Vlad Dumitrescu vladdu55@REDACTED
Thu May 5 12:07:25 CEST 2016

On Thu, May 5, 2016 at 1:19 AM, Richard A. O'Keefe <ok@REDACTED>

> On 4/05/16 6:49 PM, Vlad Dumitrescu wrote:
>> I don't disagree with you, it's just that for projects larger than toys,
>> I don't know how to browse the history for something that i don't know what
>> it looks like and that might or might not be there. Taking erlide as an
>> example, there are 6000 files in 7000 commits in the main branch, going
>> back 13-14 years and if i would have saved all experiments I'd probably
>> have a tree of at least 5 times that much. I am certain that I wouldn't be
>> able to find anything faster than I would write it again from scratch.
> With 6000 files of totally unfamiliar code, there's no way I could find
> anything without a map and ground approach radar.  (find . -type -f -print
> |
> wc  actually counts 2774 files; it did report 6186 before I got rid of all
> the '._*' junk files you get on a Mac.)  OK, so 1344 Java files, 38 Erlang
> files, 2 Ruby files, 1 XSLT file, and 50-odd Xtend files (which I can't
> read
> yet), even hamcrest (oh don't get me started on hamcrest)...

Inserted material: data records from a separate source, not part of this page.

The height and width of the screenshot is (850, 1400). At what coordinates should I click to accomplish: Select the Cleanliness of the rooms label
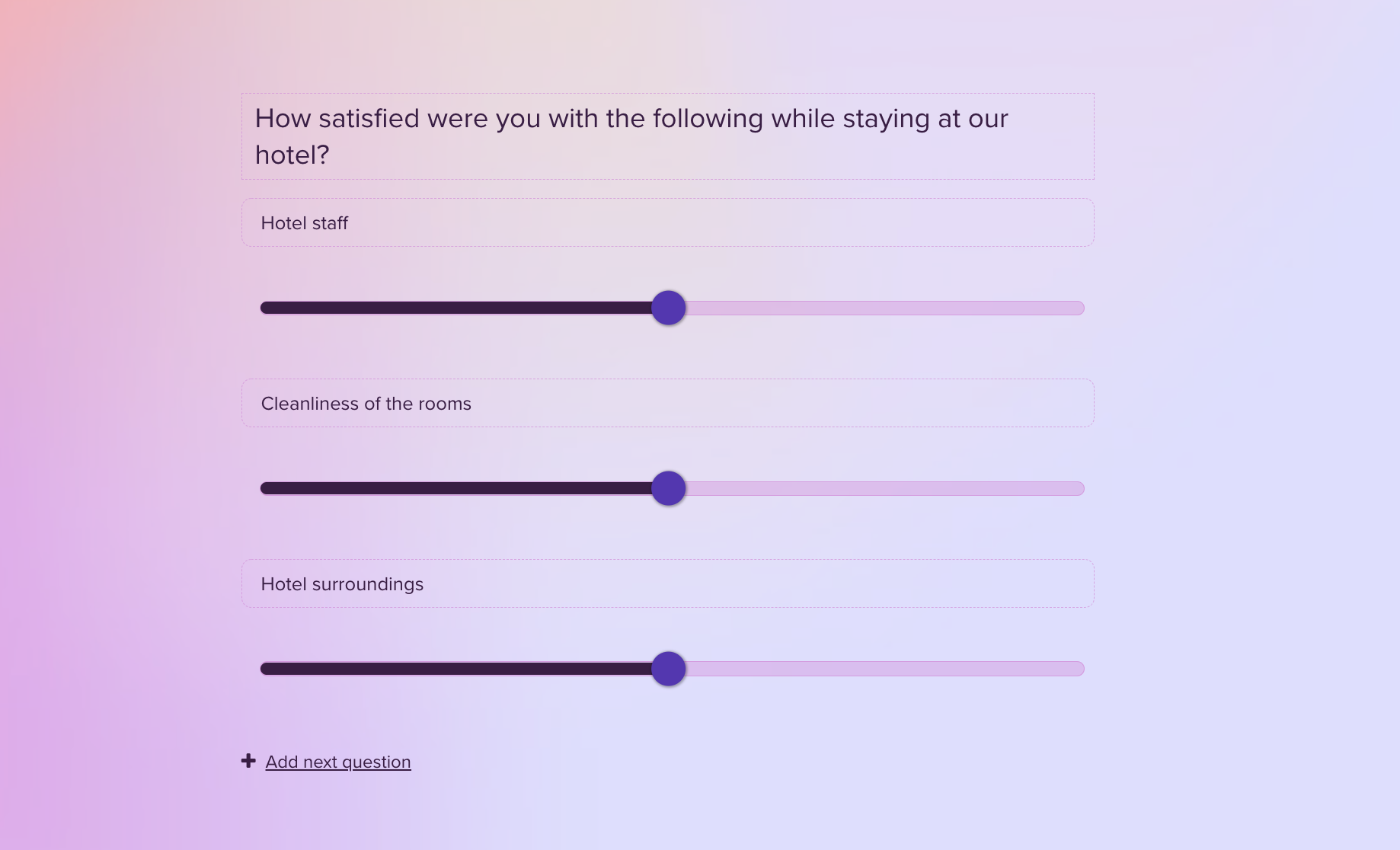pos(366,404)
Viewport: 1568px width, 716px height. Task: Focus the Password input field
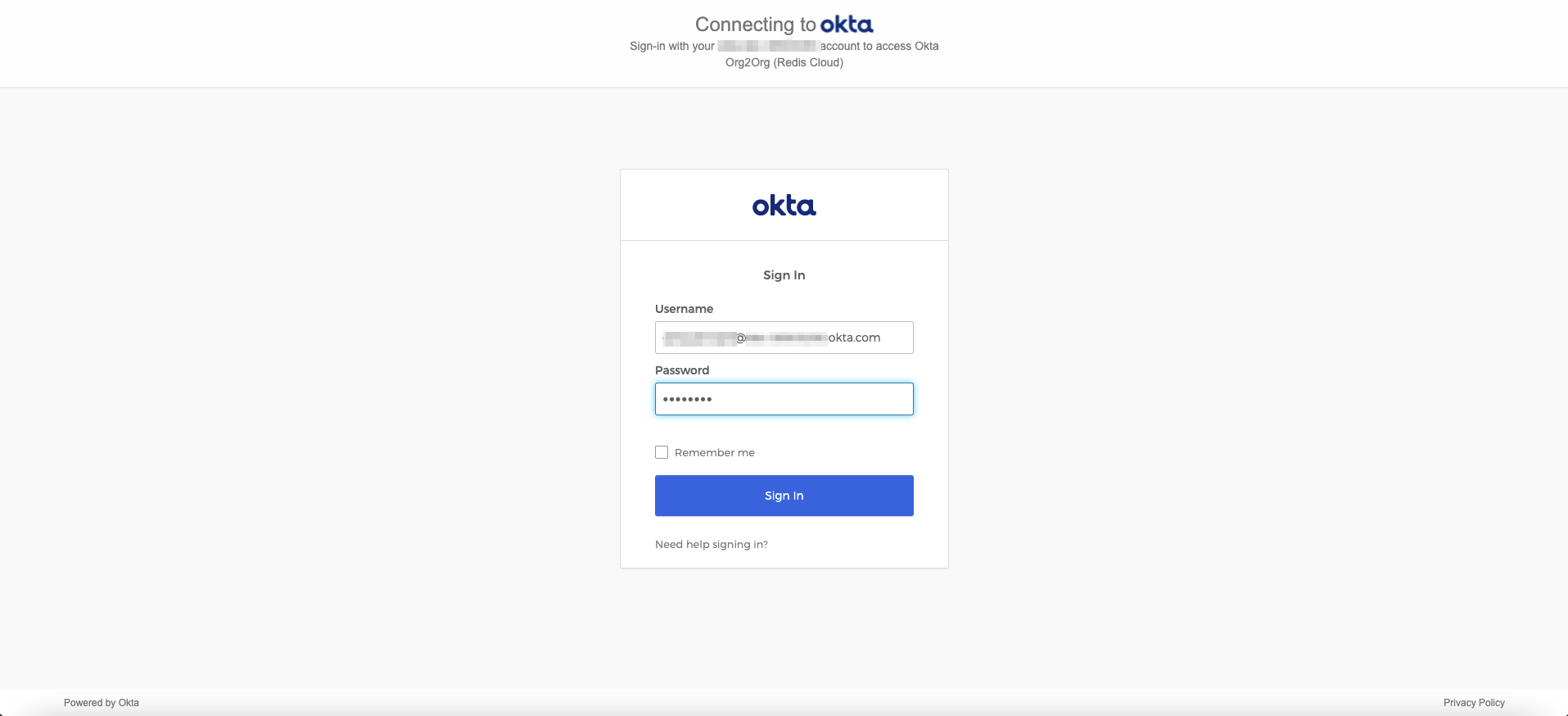[811, 399]
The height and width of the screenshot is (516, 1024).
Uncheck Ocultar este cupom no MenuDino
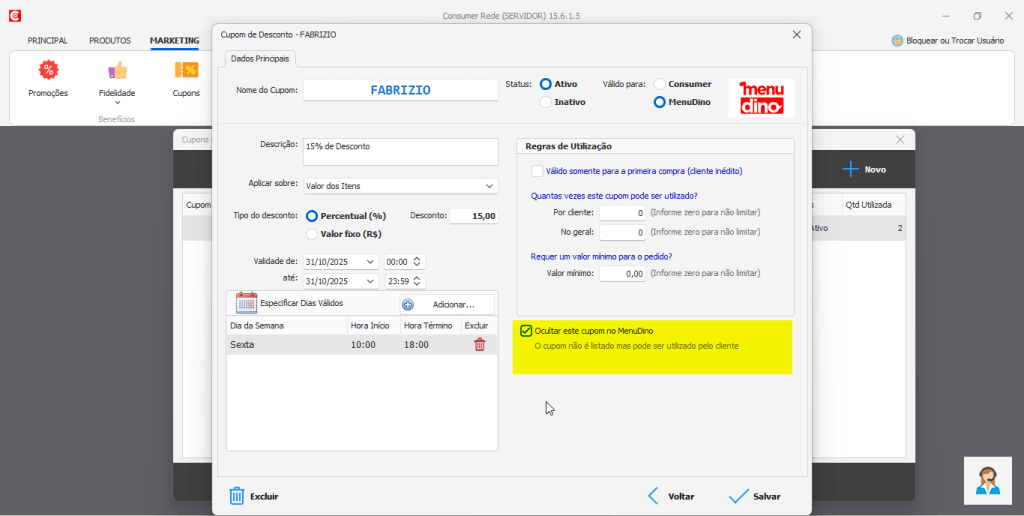coord(526,331)
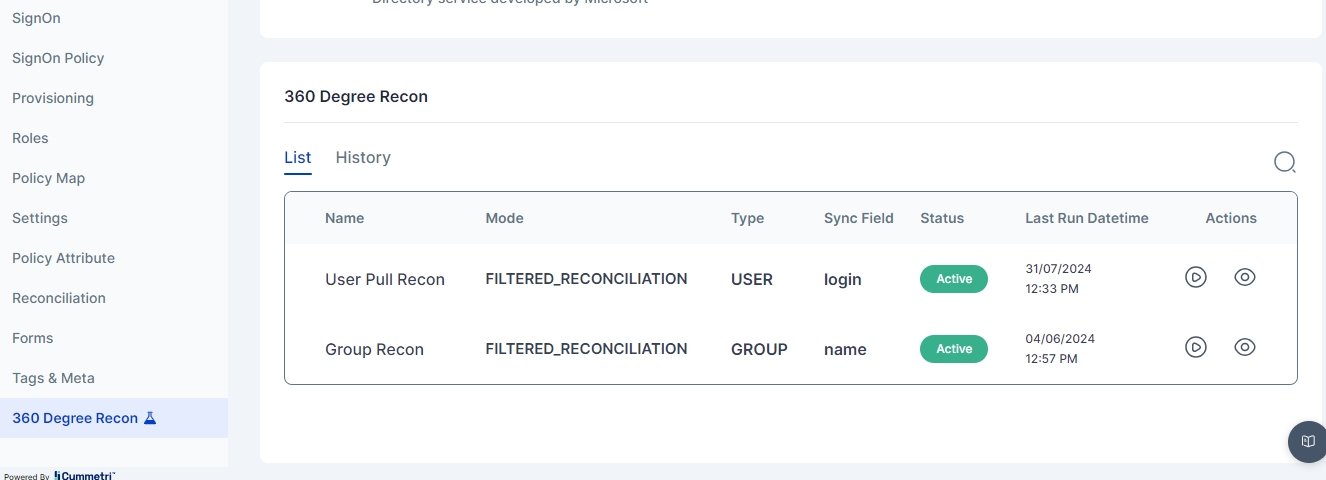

Yeah, I think I forgot to filter out the binary files. Anyway, the point
was that at that size, having a multitude of alternative histories, many of
which might not be relevant at all any more, it gets exponentially harder
to be able to find anything in there.

> With the ._* junk removed, I measure 33.6 MB.  This one Eclipse plugin
> is bigger than the whole Quintus Prolog system, including manuals.
> Not only that, it's more than half the size of Pharo, which is a complete
> Smalltalk system including the refactoring browser.  There seems to be
> something about Java that forces systems to grow exceeding large.

Yes, and most of the important stuff (the Erlang implementation of the
kernel functionality) is located in another repository. I also had to
include some third party libraries as sources, in order to not depend on
external stuff whose availability was unreliable.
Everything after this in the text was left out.